The difficulties faced by individual units of media have led media companies to create and operate portfolios of media products. This response occurs because declining average return per unit makes owning a single media product problematic. The portfolios are efforts to reduce risk and obtain economies of scale and scope. These portfolios can increase return if they involve efficient operations and joint cost savings.
Despite the growth of portfolios and large media companies, the strength of the companies is eroding. Today no basic media content companies are in the top one hundred companies in the United States or in the top five hundred worldwide. Moreover, the reach of media companies is declining, even though they have grown bigger. Each has less of the viewers’, readers’, and listeners’ attention than in the past, and their difficult strategic position concerns many investors. As a result, media companies are struggling with their major investors, and all major media companies fear they may become takeover targets.

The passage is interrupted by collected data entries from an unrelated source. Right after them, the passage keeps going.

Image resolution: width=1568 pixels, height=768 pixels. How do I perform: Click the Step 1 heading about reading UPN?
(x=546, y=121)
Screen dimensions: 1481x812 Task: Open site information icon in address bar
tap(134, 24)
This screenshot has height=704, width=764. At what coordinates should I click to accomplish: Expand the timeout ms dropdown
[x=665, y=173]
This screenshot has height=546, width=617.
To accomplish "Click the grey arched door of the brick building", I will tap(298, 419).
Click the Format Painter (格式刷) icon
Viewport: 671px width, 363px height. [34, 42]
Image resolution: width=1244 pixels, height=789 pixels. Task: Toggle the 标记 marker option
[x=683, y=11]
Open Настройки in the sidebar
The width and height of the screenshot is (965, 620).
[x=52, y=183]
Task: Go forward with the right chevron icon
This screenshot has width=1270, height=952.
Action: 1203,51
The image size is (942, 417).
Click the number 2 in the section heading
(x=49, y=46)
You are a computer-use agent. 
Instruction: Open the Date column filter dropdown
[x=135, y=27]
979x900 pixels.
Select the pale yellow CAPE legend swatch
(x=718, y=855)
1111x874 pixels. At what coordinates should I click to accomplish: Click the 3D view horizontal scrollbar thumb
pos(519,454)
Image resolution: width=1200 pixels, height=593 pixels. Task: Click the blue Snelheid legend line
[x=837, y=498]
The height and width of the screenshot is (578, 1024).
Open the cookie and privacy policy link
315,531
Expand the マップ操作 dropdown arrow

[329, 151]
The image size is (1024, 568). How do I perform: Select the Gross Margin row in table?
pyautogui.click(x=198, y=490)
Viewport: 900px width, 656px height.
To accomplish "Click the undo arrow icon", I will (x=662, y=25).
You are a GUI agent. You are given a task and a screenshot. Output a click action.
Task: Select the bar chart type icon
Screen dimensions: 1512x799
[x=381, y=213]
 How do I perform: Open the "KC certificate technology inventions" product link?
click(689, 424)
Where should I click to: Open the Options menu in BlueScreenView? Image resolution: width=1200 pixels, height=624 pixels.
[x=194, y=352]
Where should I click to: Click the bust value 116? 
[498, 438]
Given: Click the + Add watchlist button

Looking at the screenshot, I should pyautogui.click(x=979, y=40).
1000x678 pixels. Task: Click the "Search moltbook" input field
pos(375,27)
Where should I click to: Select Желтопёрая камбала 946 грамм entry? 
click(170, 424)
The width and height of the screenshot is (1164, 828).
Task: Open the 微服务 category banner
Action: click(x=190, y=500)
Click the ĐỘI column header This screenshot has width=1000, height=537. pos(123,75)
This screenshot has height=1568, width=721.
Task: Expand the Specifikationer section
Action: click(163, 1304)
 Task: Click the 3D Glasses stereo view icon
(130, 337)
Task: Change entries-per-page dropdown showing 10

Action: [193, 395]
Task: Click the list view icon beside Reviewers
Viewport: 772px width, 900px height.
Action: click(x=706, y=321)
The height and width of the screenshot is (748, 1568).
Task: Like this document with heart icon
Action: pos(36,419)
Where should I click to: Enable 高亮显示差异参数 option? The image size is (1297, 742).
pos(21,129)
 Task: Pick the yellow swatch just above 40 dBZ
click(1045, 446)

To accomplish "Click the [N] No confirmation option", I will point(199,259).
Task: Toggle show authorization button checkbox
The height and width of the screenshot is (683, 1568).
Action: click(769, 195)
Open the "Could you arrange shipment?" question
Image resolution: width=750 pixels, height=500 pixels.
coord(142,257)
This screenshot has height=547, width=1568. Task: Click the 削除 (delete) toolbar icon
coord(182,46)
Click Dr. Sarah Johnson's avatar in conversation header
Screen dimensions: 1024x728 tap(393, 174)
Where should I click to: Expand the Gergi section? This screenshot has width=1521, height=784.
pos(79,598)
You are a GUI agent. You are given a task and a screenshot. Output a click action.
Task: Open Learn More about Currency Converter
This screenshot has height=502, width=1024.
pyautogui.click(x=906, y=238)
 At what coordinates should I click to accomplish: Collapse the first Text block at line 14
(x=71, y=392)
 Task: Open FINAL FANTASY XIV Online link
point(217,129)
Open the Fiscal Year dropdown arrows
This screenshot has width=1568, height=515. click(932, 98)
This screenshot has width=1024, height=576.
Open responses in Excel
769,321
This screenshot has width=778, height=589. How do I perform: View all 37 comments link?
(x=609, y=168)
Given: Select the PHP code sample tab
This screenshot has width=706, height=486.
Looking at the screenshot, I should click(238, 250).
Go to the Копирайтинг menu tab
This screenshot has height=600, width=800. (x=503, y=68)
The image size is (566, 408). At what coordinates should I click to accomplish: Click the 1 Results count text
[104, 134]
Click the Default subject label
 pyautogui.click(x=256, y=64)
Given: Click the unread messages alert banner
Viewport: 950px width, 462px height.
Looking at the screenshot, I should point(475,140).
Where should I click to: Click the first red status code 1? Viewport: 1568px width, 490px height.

Underscoring all of this is a fundamental power shift in communications. The media space was previously controlled by media companies; today, however, consumers are gaining control of what has now become a demand rather than supply market. And media consumers are not merely content to be passive receivers any longer, many are now participating in production through the variety of forms of interactive and user generated content. This shift is apparent in the financing of contemporary initiatives in cable and satellite, TV and radio, audio and video downloading, digital television, and mobile media, which is based on a consumer payment model. Today, for every dollar spent on media worldwide by advertisers, consumers spend three. In the U.S., that ratin is 1 to 7.
Media companies worldwide are struggling to understand and adjust to wide-ranging external and internal changes that are altering modes of production, rapidly increasing competition, eroding their traditional audience and advertiser bases, altering established market dominance patterns, and changing the potential of the firms. The need for media managers to perceive, understand, and adjust to the new conditions increases daily because such changes can lead to failure of both existing and new products and, ultimately, lead to the loss of value or collapse of firms.